BRIEFLY ABOUT MACHINE VISION
"Machine vision is the application of computer vision to industry and manufacturing. Whereas computer vision is mainly focused on machine-based image processing, machine vision most often requires also digital input/output devices and computer networks to control other manufacturing equipment such as robotic arms. Machine Vision is a subfield of engineering that encompasses computer science, optics, mechanical engineering, and industrial automation. One of the most common applications of machine Vision is the inspection of manufactured goods such as semiconductor chips, automobiles, food and pharmaceuticals. Just as human inspectors working on assembly lines visually inspect parts to judge the quality of workmanship, so machine vision systems use digital cameras, smart cameras and image processing software to perform similar inspections.

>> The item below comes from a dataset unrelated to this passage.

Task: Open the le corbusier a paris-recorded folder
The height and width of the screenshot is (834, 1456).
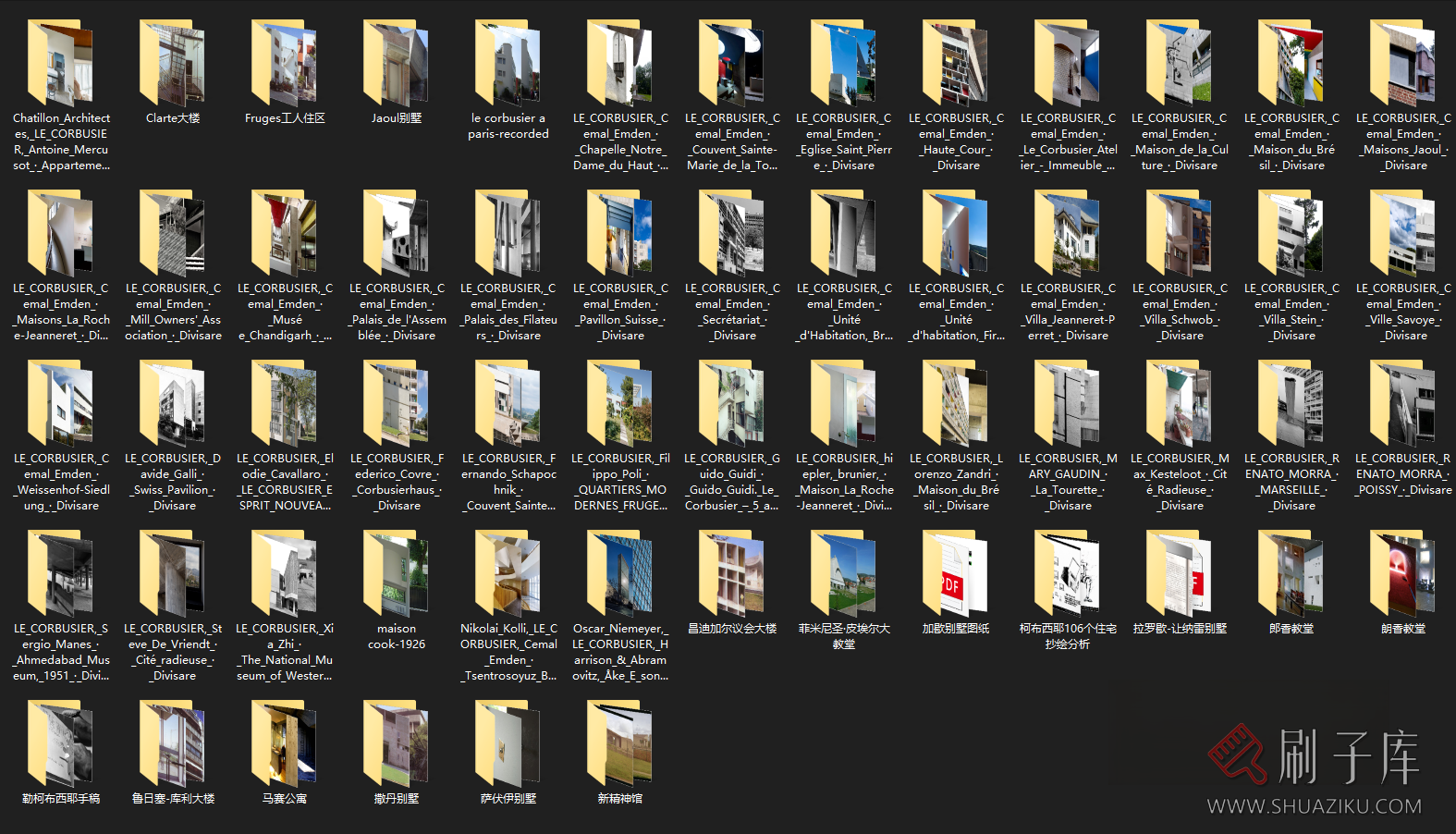Action: (508, 65)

Machine vision systems are programmed to perform narrowly defined tasks such as counting objects on a conveyor, reading serial numbers, and searching for surface defects. Manufacturers favour machine vision systems for visual inspections that require high-speed, high-magnification, 24-hour operation, and/or repeatability of measurements. Frequently these tasks extend roles traditionally occupied by human beings whose degree of failure is classically high through distraction, illness and circumstance. However, humans may display finer perception over the short period and greater flexibility in classification and adaptation to new defects and quality assurance policies.
[...] Machine vision and computer vision systems are capable of processing images consistently, but computer-based image processing systems are typically designed to perform single, repetitive tasks. Despite significant improvements in the field, no machine vision or computer vision system can yet match some capabilities of human vision in terms of image comprehension, tolerance to lighting variations and image degradation, parts' variability etc.
Advantages of machine vision systems
• are fast and precise,
• do not get tired or get ill,
• are able to work from a large database without making mistakes and
• can usually be taught faster and more reliably than a human operator.
The measuring is usually done by the help of a regular PC but there are cameras that include the intelligence in the form of some kind of a processor and thus are able to perform the measuring themselves.